For kosher salt, I use sea salt. You could just use regular salt, of course - not a big deal. Use it sparingly though - the hot pepper powder and the garlic add enough flavor to the dish.

Finally, I like to add button mushrooms. I slice them and sautee them first, by themselves, with a little olive oil and a sprinkle of rosemary. Then I take them out and add them later with the pasta and spinach.

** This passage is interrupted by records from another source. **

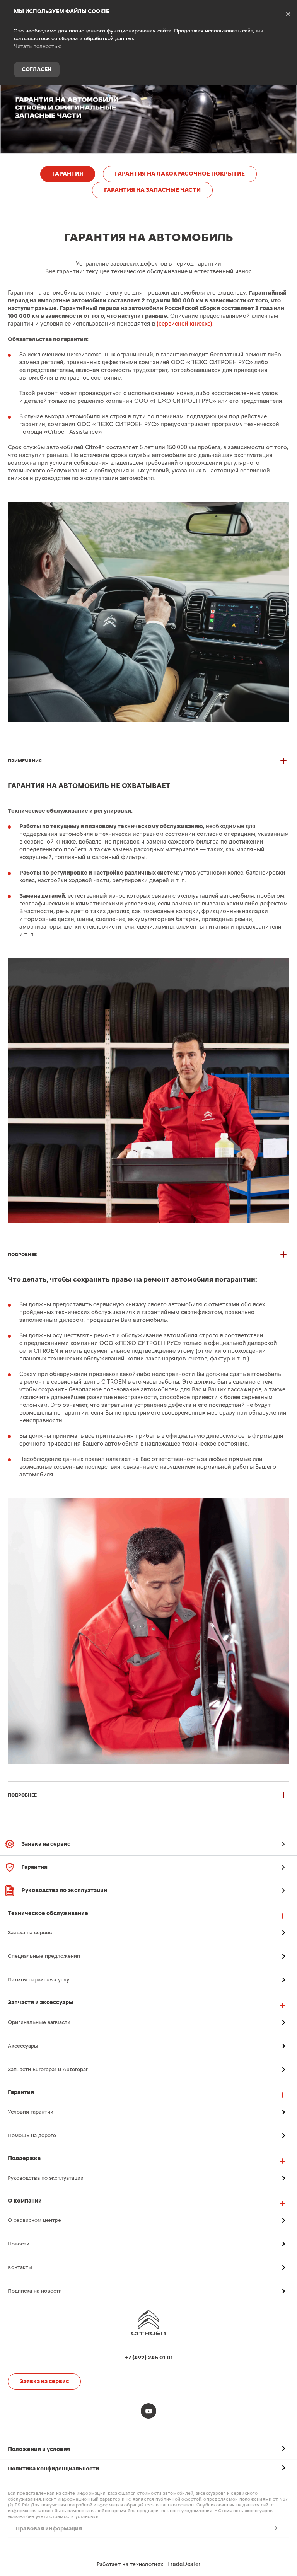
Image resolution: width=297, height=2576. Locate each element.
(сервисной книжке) (184, 324)
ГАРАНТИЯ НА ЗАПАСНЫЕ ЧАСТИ (152, 190)
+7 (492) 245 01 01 (285, 98)
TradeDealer (183, 2564)
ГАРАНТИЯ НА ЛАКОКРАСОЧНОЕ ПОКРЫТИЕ (180, 174)
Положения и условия (39, 2449)
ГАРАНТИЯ (67, 174)
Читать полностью (38, 46)
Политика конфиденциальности (53, 2469)
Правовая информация (48, 2529)
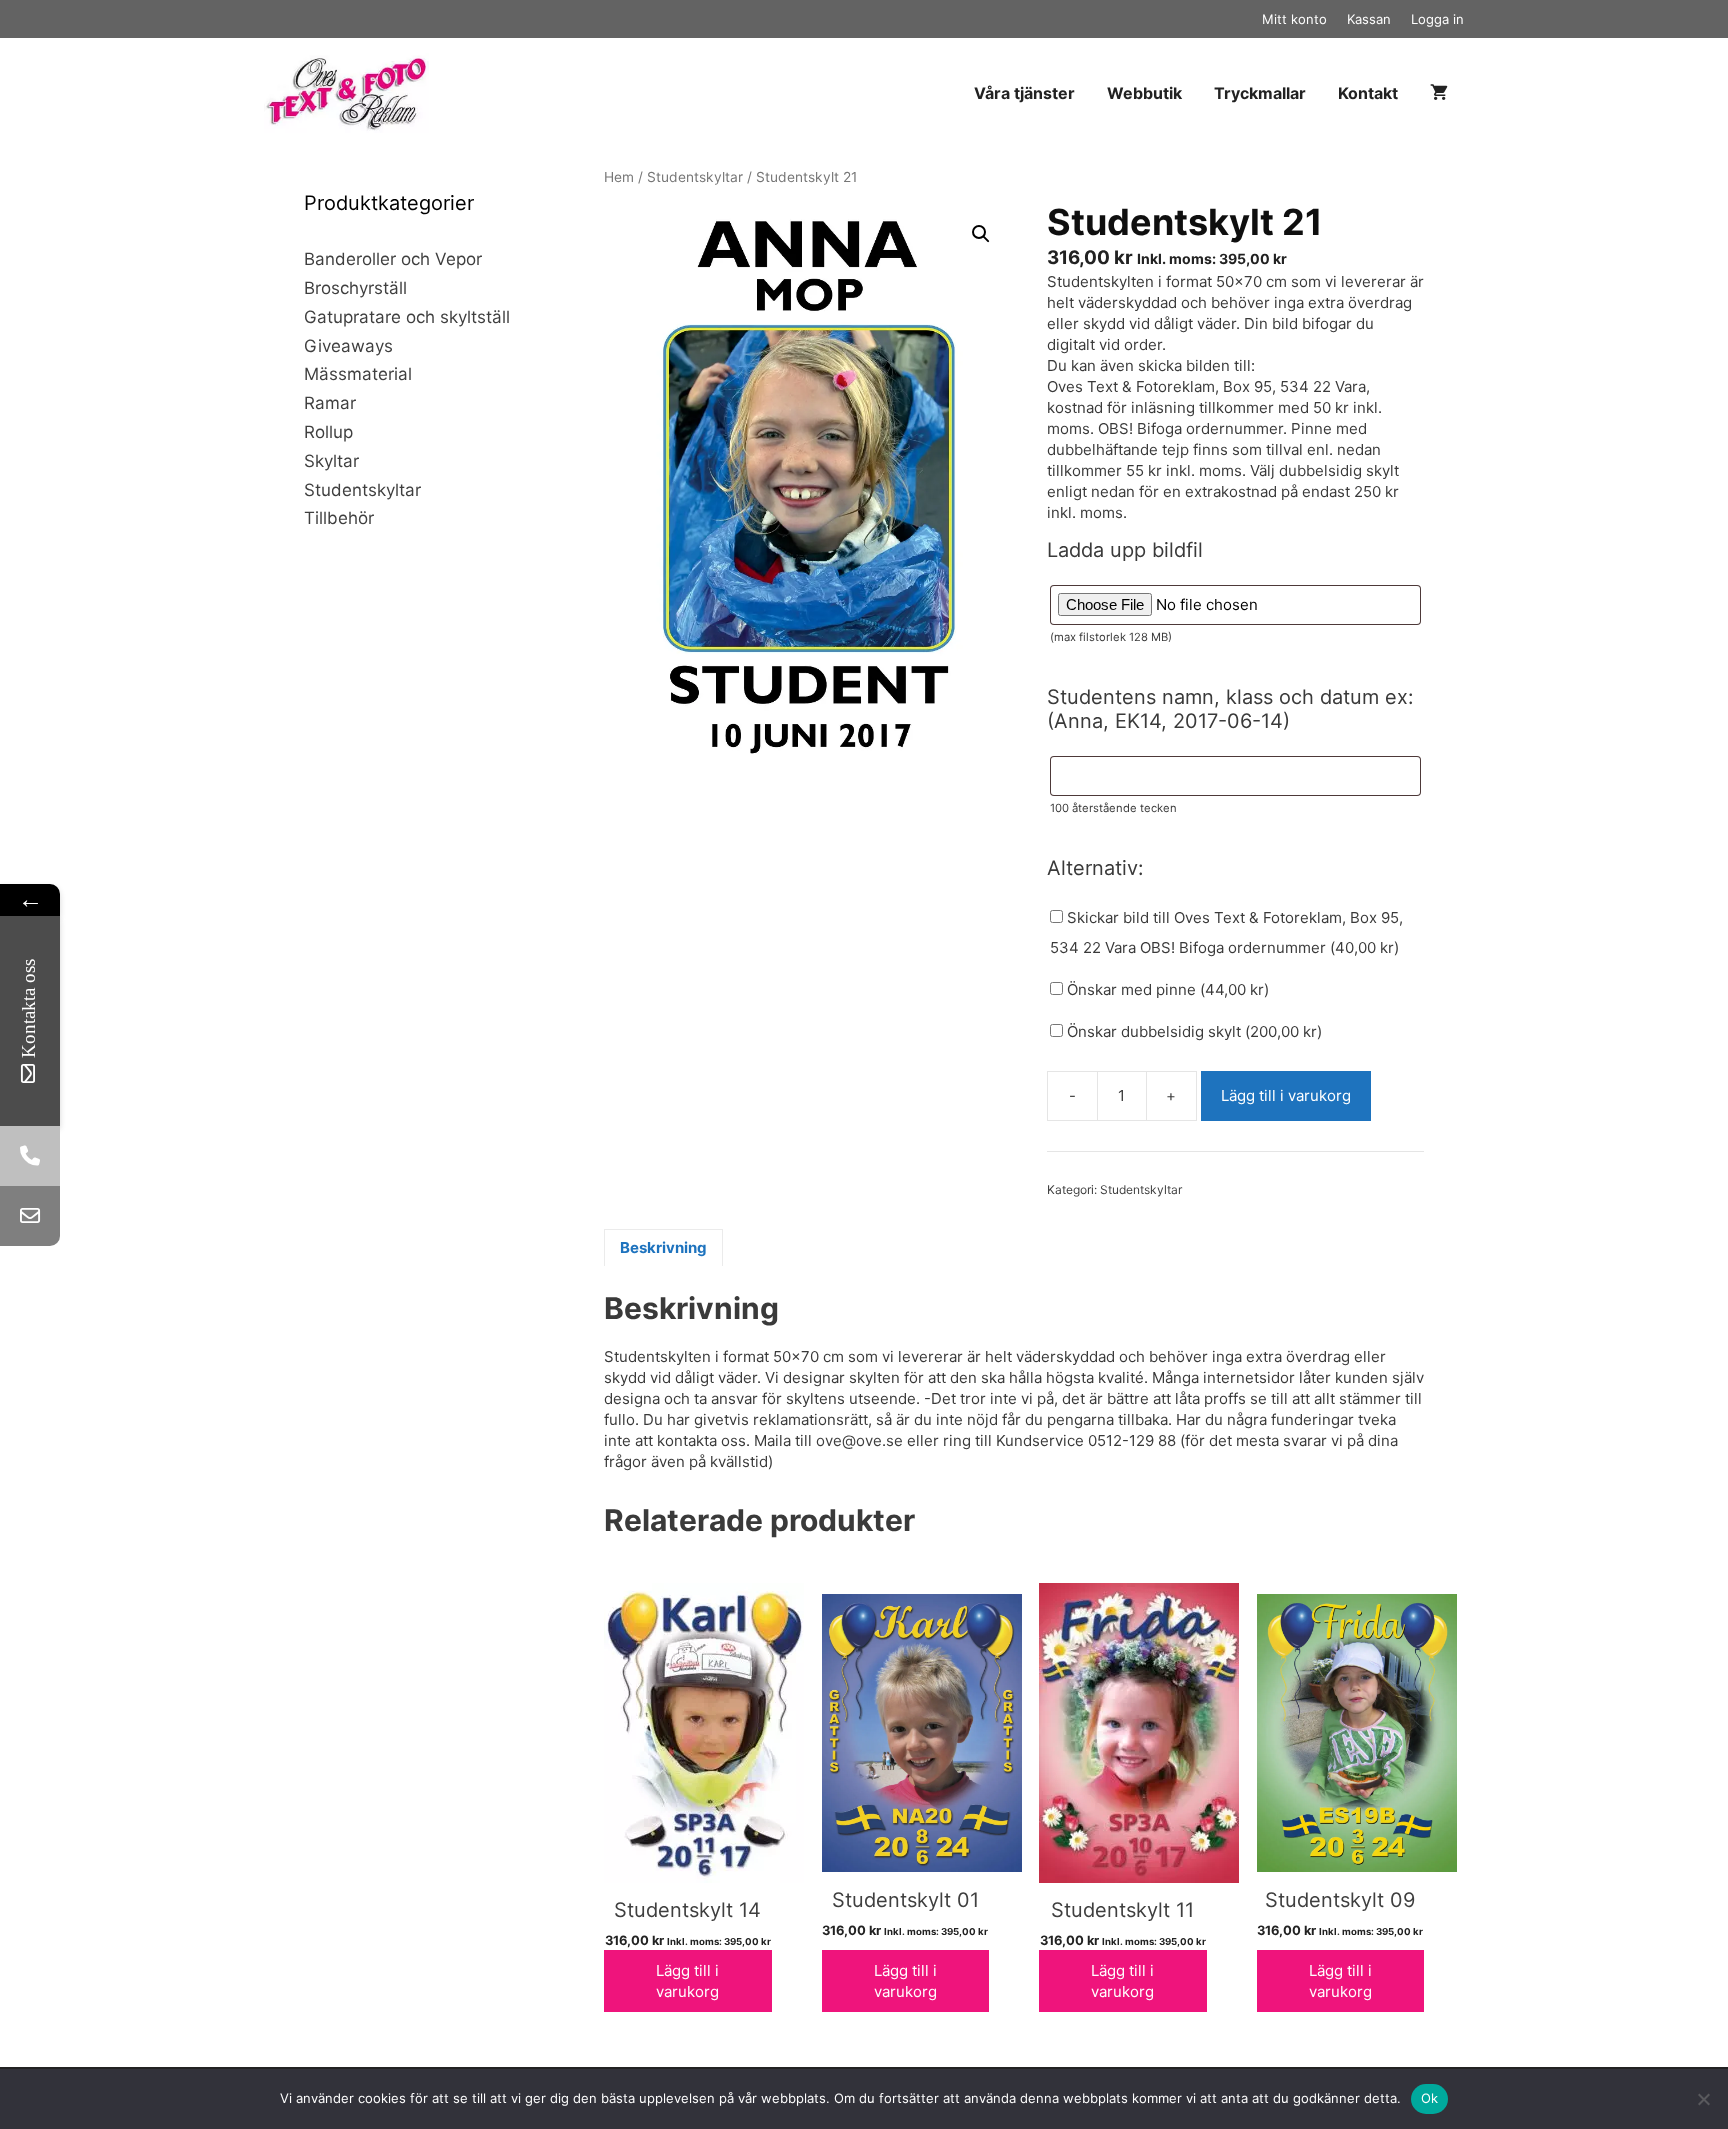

You can eat it cold the next day, too. Yay for leftovers.

mission statement

Trying to cook anything more complicated than bolognese spaghetti is a challenge. I am a decent cook - not amazing, but usually my stuff turns out somewhere between "I can eat this" and "Can I have seconds, please?" And I definitely wouldn't characterize myself as a gourmet cook - I'm not above trying recipes that include things like lasagna made with Kraft's parmesan cheese or apple turnovers that include Mountain Dew. I'm not a vegetarian nor a health nut - I love meat and butter very much. But almost all the recipes I want to try out include something that is either worth its weight in gold, or simply non-existent in Seoul. It saddens me when "simple" recipes casually require things like flat-leaf parsley or frozen pastry sheets. My access to sour cream is wholly dependent on the whims of the kind but unreliable ladies that run the local foreign food mart, who delight in inflating my hopes by constantly assuring me that it'll be in "tomorrow."

So, this blog is meant to be a collection of recipe reviews - stuff I've tried with substitutions and other tweaks to make it doable for us poor Seoulites who suffer for the sin of craving the decadence of Western food. Hope other people find it helpful.